### Prompt:
Gather every line of the records that contains the string "dimensions".

### Dataset records:
------------------------
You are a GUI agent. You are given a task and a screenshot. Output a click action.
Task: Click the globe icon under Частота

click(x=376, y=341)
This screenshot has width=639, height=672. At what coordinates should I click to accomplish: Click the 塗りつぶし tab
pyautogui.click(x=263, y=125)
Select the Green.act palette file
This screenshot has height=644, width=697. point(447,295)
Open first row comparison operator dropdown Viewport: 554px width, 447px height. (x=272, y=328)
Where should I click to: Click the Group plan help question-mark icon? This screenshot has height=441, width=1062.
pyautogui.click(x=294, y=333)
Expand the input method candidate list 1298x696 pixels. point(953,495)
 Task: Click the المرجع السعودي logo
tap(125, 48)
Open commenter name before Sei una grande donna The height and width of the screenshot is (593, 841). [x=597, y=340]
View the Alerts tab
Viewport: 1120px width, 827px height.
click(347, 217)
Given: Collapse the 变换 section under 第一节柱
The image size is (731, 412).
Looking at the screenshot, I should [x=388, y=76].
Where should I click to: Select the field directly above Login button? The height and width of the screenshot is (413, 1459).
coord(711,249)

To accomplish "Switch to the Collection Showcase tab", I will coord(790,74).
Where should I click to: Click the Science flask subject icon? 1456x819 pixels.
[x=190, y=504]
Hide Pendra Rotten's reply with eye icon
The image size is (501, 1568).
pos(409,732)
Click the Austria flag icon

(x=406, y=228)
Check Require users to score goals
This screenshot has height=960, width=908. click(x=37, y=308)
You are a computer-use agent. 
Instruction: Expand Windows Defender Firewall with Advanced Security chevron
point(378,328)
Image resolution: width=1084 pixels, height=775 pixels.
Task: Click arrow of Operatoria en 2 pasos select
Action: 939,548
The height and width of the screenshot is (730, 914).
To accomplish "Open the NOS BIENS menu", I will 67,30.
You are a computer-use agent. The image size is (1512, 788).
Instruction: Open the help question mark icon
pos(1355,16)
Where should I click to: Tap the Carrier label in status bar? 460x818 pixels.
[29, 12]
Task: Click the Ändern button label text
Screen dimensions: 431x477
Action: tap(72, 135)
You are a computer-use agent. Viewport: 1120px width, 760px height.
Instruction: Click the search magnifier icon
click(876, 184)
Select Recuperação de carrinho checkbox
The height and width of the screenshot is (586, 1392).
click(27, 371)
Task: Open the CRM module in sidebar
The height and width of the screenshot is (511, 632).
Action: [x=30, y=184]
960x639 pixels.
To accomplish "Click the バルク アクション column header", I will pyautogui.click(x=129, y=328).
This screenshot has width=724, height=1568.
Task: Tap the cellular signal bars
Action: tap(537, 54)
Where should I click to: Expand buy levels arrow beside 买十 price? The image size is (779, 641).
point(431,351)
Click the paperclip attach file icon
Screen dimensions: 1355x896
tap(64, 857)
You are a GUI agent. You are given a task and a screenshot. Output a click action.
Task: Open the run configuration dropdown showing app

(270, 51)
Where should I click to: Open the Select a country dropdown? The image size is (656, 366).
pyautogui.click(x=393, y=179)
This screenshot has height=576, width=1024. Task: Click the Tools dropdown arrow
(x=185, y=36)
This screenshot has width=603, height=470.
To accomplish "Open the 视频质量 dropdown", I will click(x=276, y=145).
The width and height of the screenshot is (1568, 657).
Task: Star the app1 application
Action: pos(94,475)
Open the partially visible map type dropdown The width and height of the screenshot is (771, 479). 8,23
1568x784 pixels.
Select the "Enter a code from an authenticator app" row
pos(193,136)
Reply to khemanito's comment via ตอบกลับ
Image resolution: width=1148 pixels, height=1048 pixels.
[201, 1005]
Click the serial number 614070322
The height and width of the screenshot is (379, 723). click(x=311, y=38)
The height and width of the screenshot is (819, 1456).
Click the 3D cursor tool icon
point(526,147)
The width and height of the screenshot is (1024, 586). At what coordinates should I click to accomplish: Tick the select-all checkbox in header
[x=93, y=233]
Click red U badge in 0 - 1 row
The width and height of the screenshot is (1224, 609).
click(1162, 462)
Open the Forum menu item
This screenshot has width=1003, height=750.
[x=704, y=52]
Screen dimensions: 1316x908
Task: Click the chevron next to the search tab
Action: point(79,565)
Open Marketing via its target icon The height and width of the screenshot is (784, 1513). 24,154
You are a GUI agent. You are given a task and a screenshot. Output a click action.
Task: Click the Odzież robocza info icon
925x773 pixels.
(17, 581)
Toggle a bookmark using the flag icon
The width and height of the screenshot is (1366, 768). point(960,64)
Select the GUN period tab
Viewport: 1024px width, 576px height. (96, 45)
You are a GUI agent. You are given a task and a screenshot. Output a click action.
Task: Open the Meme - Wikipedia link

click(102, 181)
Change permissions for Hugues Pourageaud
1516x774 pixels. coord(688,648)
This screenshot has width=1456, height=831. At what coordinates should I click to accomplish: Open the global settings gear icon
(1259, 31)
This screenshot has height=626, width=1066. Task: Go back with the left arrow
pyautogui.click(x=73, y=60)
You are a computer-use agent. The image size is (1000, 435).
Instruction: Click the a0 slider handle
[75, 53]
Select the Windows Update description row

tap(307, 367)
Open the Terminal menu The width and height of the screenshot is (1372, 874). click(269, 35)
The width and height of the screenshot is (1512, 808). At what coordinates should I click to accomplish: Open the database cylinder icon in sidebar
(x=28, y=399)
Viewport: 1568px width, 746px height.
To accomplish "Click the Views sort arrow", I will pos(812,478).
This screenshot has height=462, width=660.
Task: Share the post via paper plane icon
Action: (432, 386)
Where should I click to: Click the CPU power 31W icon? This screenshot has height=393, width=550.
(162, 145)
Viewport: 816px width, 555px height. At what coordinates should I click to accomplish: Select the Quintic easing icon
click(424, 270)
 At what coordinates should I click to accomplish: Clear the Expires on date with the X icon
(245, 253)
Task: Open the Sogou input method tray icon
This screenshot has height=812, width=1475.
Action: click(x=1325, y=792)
------------------------
### Task solution:
Screen dimensions: 431x477
Screen dimensions: 1355x896
Screen dimensions: 1316x908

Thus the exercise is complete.